Exhibit Number     Description of Document  

 
         
99     Press Release dated August 31, 2004  

 


Prepared and filed by St Ives Burrups

FOR RELEASE: August 31, 2004

Contact: Cheryl Hansen
Director, Investor Relations
(610) 645-1084
clhansen@aquaamerica.com

Donna Alston
Manager, Communications
(610) 645-1095
dpalston@aquaamerica.com

AQUA AMERICA WINS $12 MILLION ARBITRATION AWARD

BRYN MAWR, PA, August 31, 2004 – Aqua America, Inc. (Aqua) (NYSE: WTR) announced today that the company was awarded $12.3 million plus interest in an arbitration over the final purchase price for the stock of the AquaSource operations. Aqua purchased these operations from Duquesne Light Holdings, Inc. (NYSE: DQE) on July 31, 2003. The approximate $12.3 million adjustment means Aqua paid the minimum purchase price of $178.4 million (which includes working capital and tax adjustments) for more than 130,000 customer accounts, or approximately $1,300 per customer, which is one of the lowest costs paid in a major water company acquisition to date. Chairman and President Nicholas DeBenedictis said, “The AquaSource acquisition was accretive to earnings from day one and this arbitration award will serve to enhance the accretion to earnings.”

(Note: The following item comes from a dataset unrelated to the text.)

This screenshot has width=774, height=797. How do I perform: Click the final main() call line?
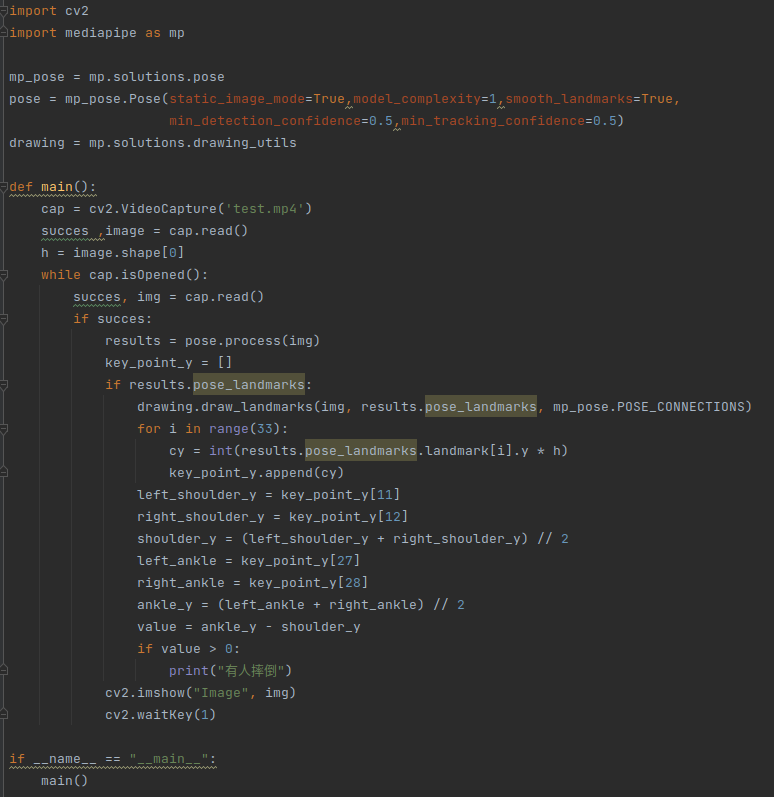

The award represents a cash refund to Aqua for a portion of the estimated purchase price originally paid in accordance with the purchase agreement. The purchase agreement required adjustments to be made to the final purchase price based upon the achievement of specific operating performance metrics, involving revenue, rate base and customer connections between the time of the signing of the purchase agreement and the closing on the transaction.

“We are very pleased with the arbitrator’s decision and intend to reinvest the $12.3 million in capital improvements in the acquired systems,” said DeBenedictis. “Since taking ownership, we have been making needed improvements to bring the AquaSource systems to required water quality standards, as well as instituting changes to professionally manage the operations. In addition, we continue to identify synergies from the acquisition, and are filing for needed rate relief to recover our investments and fully earn on our assets,” added DeBenedictis.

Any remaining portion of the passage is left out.